EVのレースは静かなのかと思いきや、タイヤのスキール音やクルマ同士が接触する音など、想像以上に迫力満点でした。

東京E-Prixの魅力は、レースだけではありません。会場である東京ビッグサイトでは、併催イベント「TOKYO GX ACTION FAN VILLAGE」が開催され、自動車メーカーやスポンサーによる最新EVの展示、体験型コンテンツ、シミュレーター体験、グッズ販売、音楽ライブやトークショー、キッズ向けプログラム、多彩なキッチンカーなど、さまざまなコンテンツが用意されています。しかも、すべて無料!

モータースポーツファンだけでなく、家族連れやカップルでも一日中楽しめます。日中は別の予定があっても、夜のレースだけ観戦できるというのも、“都市型フェス”の醍醐味です。

表彰式ではこの盛り上がり!

表彰式ではこの盛り上がり!

一方で、「エンジン音のないレースなんてつまらない」という声も耳にしますが、フォーミュラEを面白くするのが「アタックモード」。コース上に設けられたアクティベーションゾーンを通過することで、一定時間だけパワーアップできる仕組みで、どのタイミングで使うかが勝敗を分けます。

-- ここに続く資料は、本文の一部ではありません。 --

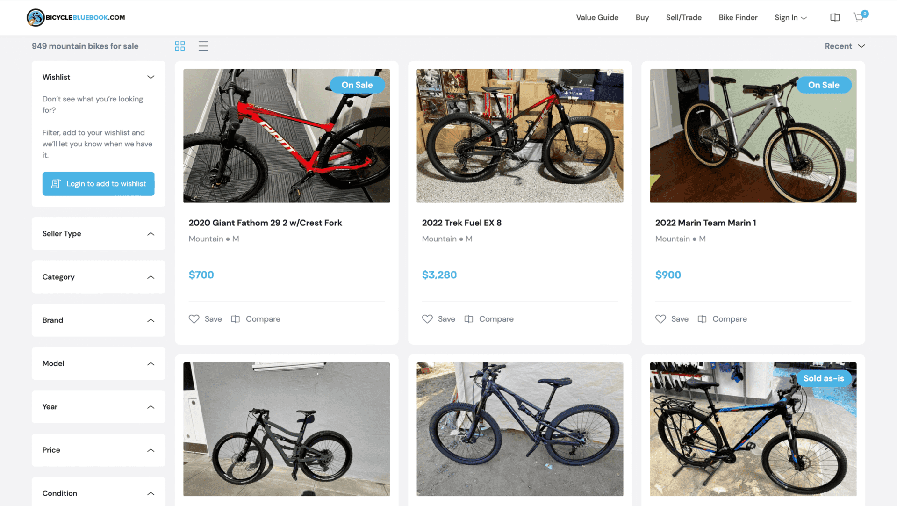Switch to grid view layout
Viewport: 897px width, 506px height.
(x=180, y=46)
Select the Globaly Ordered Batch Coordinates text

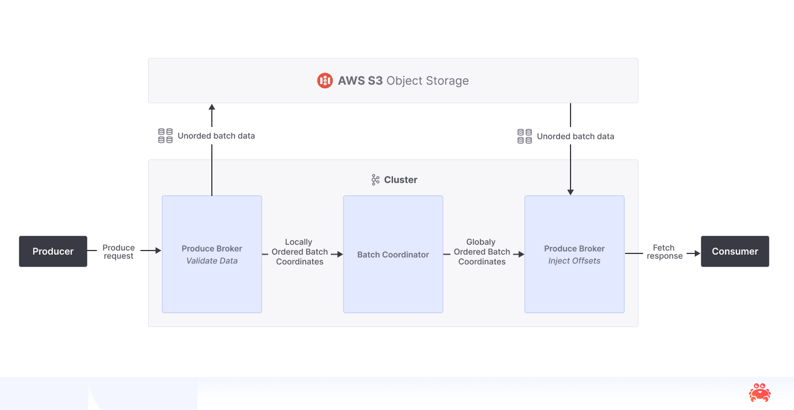[x=482, y=252]
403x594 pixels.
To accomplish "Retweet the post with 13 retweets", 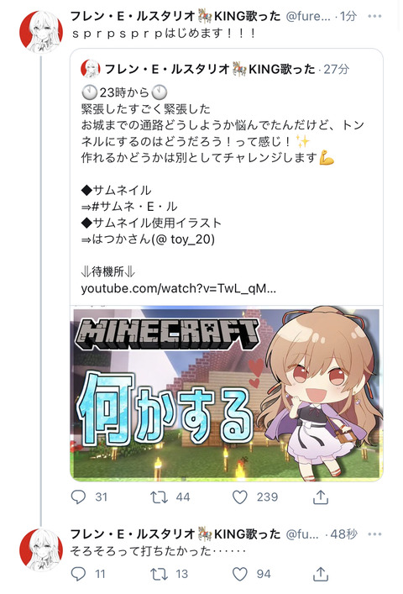I will 159,574.
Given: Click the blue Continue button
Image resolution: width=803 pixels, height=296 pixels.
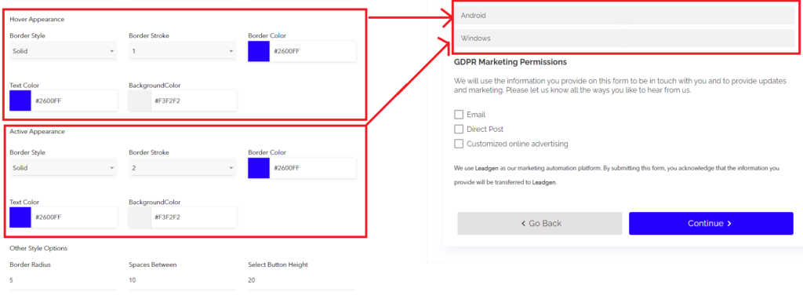Looking at the screenshot, I should 711,224.
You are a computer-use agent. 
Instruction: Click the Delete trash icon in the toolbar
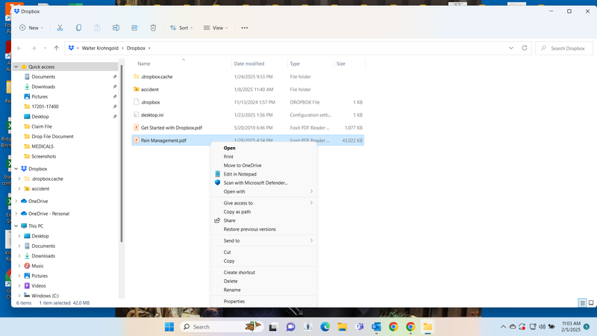[x=153, y=28]
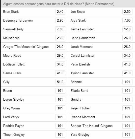The width and height of the screenshot is (135, 139).
Task: Select Samwell Tarly odds button
Action: pyautogui.click(x=60, y=29)
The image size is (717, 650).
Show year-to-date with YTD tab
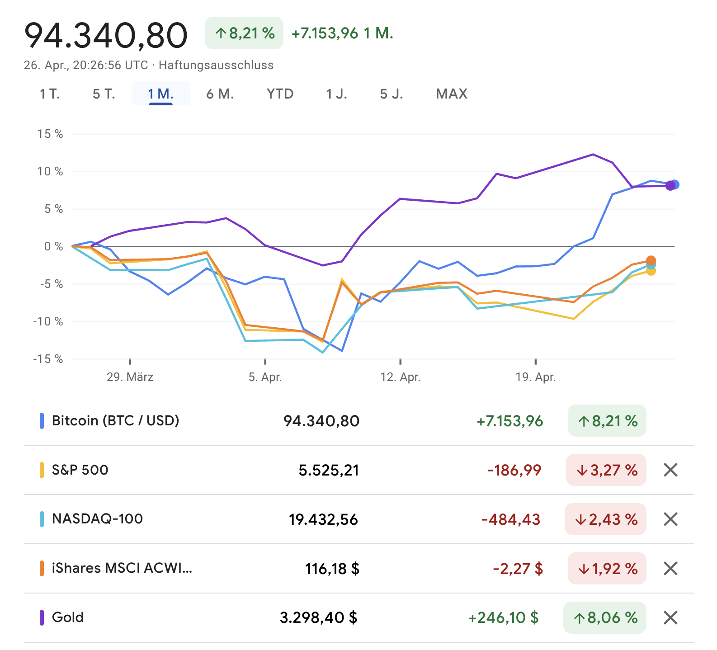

もっとも、モーターは完全に無音ではありません。これはこれでかなり遠くまで聞こえますし、タイヤが路面をつかむ音や風を切る音、さらに接触音も聞こえ、なかなかの迫力。他のモータースポーツとは違う臨場感を味わえます。

東京の夜に繰り広げられた激闘 | 2026 東京E-Prix Round 15 ハイライト

フォーミュラEのコース上を体験走行!

私はレース前日の金曜日から会場入りして取材。まずはシトロエン・レーシングのピットツアーに参加しました。しかし、シトロエン・レーシング・フォーミュラEチーム代表のシリル・ブレイス氏が急逝されたため、チームへの質問などは行われませんでした。

その後、同じくステランティスグループの「DSペンスキー」のピットツアーも予定されていましたが、突然の雷雨に見舞われ、スケジュールは大幅に変更。急きょ、DSペンスキーのT.バーナード選手とM.ギュンター選手へのインタビューを行いました。

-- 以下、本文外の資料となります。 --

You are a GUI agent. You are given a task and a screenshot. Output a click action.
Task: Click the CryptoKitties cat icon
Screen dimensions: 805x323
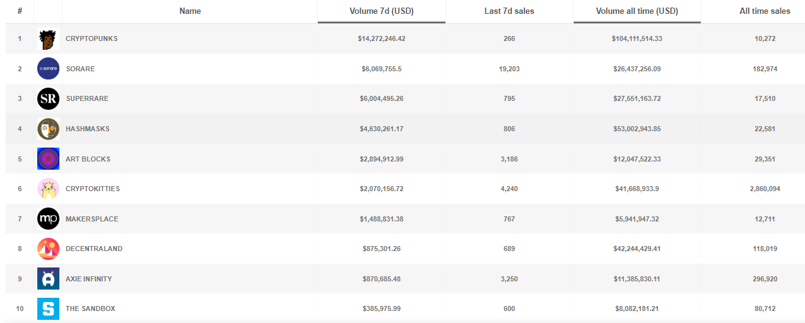48,189
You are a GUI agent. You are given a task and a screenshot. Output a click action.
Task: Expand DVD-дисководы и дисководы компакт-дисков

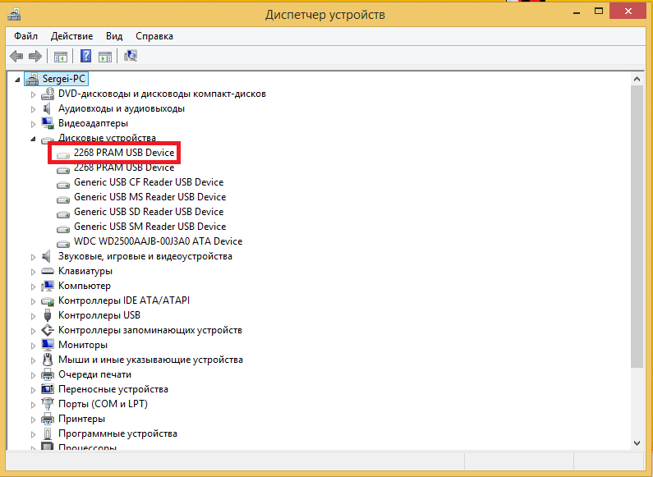(x=34, y=94)
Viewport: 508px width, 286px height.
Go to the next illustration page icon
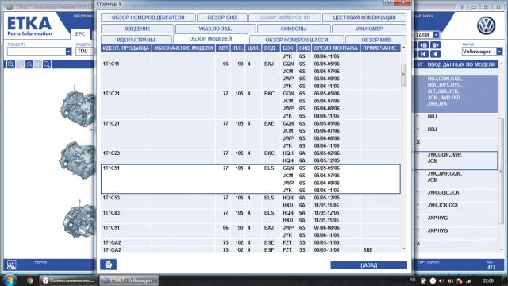pyautogui.click(x=436, y=45)
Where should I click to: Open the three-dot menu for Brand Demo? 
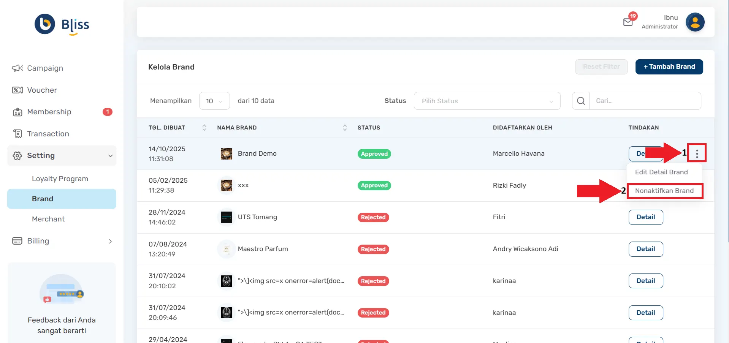pyautogui.click(x=697, y=153)
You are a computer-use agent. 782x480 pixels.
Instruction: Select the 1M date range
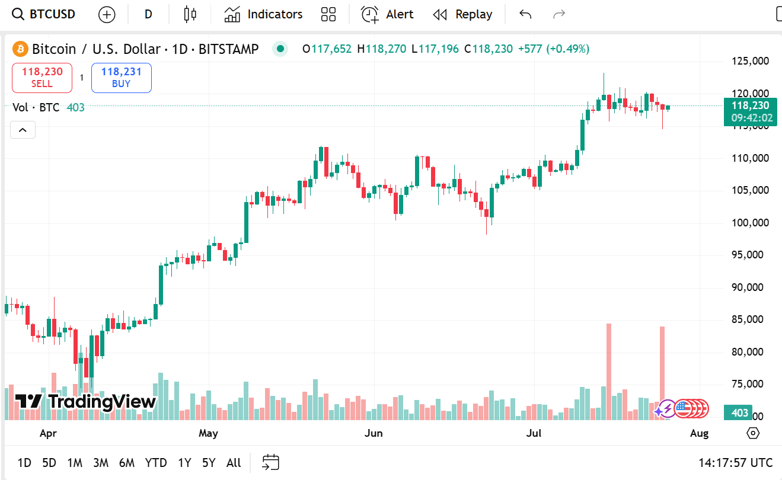[75, 463]
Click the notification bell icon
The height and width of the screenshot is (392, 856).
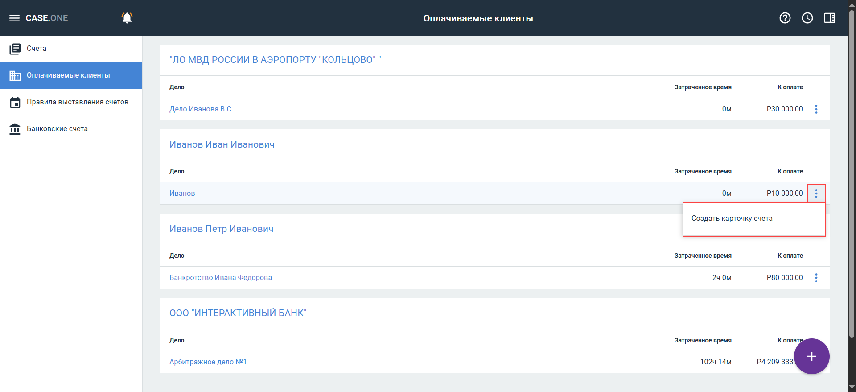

土曜日は、女性だけのレース「KYOJO CUP」参戦ドライバーによる特別企画や、競技用EVカートによるタイムアタックバトル「World Appearance & EV Kart Trial with KYOJO CUP」が行われました。

プロのレーシングドライバーが運転するポルシェ新型カイエンターボエレクトリックに同乗して、コースを体験走行する「エレクトリックラップ」にも参加。

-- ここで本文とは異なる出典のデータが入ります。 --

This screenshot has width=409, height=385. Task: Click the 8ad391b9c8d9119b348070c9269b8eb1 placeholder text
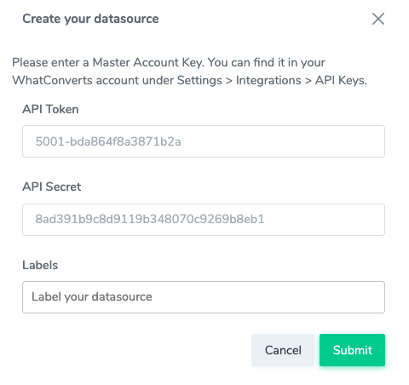tap(150, 219)
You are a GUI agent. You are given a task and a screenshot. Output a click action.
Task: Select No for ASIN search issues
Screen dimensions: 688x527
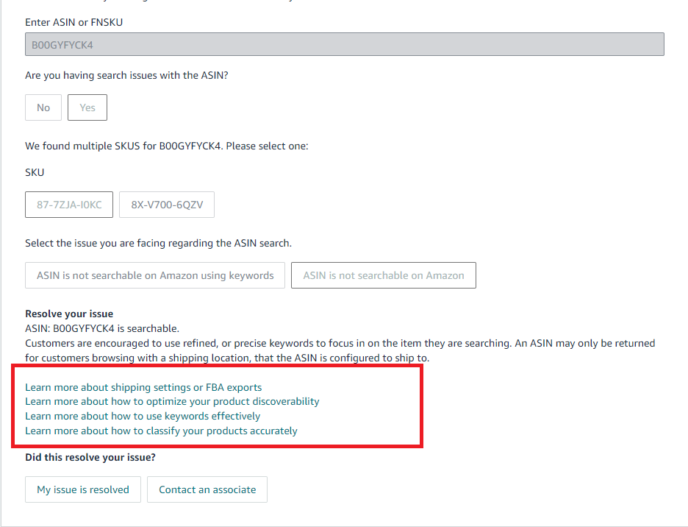pos(43,107)
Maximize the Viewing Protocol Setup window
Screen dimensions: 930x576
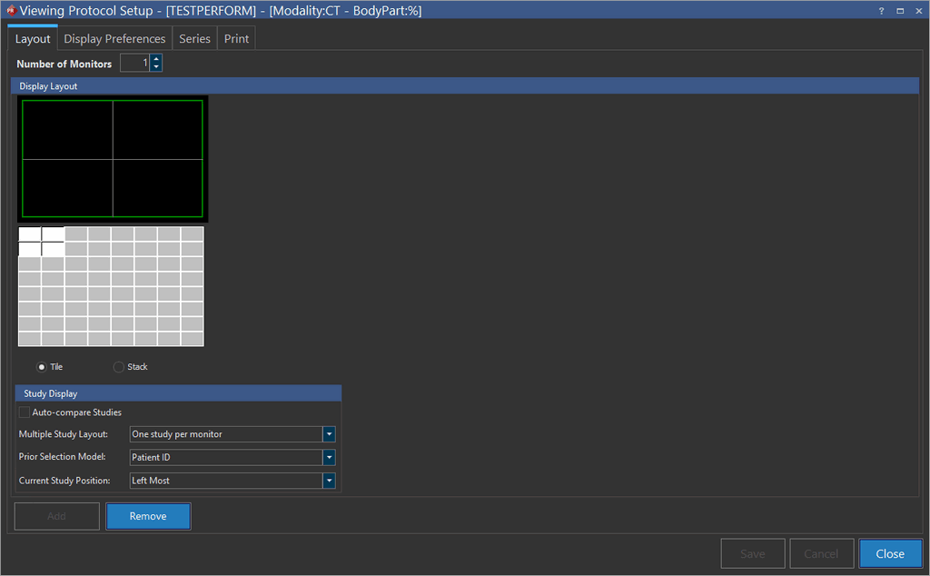[900, 11]
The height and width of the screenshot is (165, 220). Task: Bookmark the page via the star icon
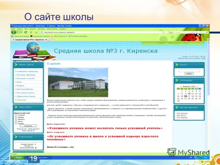pyautogui.click(x=163, y=32)
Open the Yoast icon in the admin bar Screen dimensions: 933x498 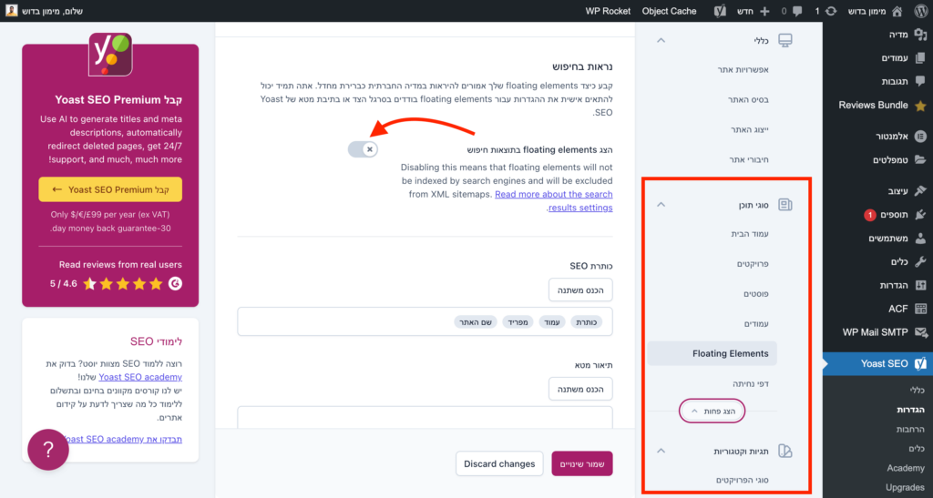pyautogui.click(x=720, y=11)
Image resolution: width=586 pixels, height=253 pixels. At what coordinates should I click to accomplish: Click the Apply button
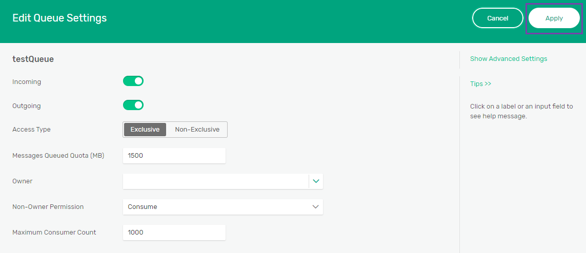(554, 18)
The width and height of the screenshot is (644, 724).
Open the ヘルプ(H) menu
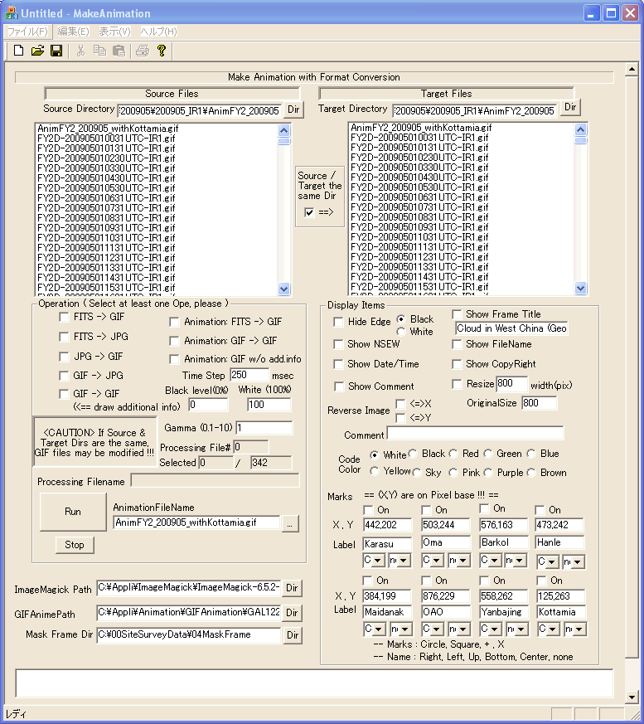coord(158,31)
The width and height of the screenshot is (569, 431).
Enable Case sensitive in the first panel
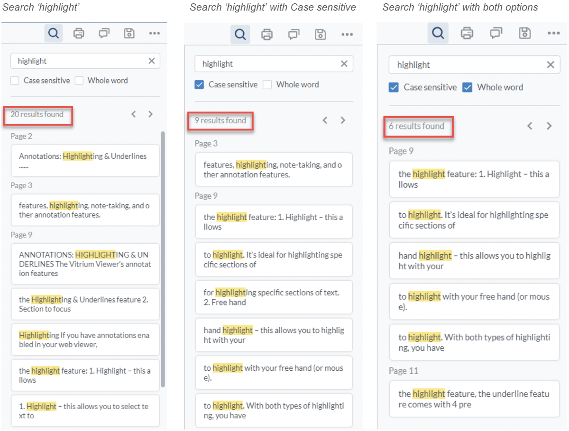pyautogui.click(x=14, y=81)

プロのレーシングドライバーが運転するポルシェ新型カイエンターボエレクトリックに同乗して、コースを体験走行する「エレクトリックラップ」にも参加。

こちらが体験同乗した、ポルシェの新型カイエンターボエレクトリック!

こちらが体験同乗した、ポルシェの新型カイエンターボエレクトリック!

私はそのなかで、フォーミュラEのコース上を体験走行できる「エレクトリックラップ」に参加。ポルシェの新型SUV「カイエン ターボ エレクトリック」の助手席に乗り、最高出力1156馬力、0-100km/h加速2.5秒という圧巻のパフォーマンスを体感しました。

ドライバーを務めたのは、2024年のPCCJ(ポルシェ・カレラ・カップ・ジャパン)チャンピオンで、今年はスーパーGT300クラス「Carguy」のドライバーを務める伊藤黎明選手。コースは思っていた以上に狭く、ストレートも短い。ストップ&ゴーが続く、かなりタイトなレイアウトです。全長2.575kmのコースはあっという間でしたが、ちょっと乗り物酔いしてしまいました。

その後、日産チームのピットツアーにも参加しました。

新しい発見が、きっとあるはず

そして決勝レース。私はスタンド席で観戦しました。下段だったこともあって、迫力は満点。この日も雨の予報でしたが、幸いレースが終わってからの雨でした。

<第14戦(7月25日)決勝結果>
優勝 ダン・ティクトゥム(クプラ・キロ)
2位 ジェイク・デニス(アンドレッティ・フォーミュラE)
3位 ニック・キャシディ(シトロエン・レーシング)

「2026 フォーミュラE 東京E-Prix」の運営を担う、コントロールタワーを見学!

「2026 フォーミュラE 東京E-Prix」の運営を担う、コントロールタワーを見学!

明けて日曜日。この日も日中は雷雨に見舞われました。この日は、レース運営の中枢を担うコントロールタワーを見学。ピットロードの一番後方にある建物で、常時10数名のスタッフがレースを支えています。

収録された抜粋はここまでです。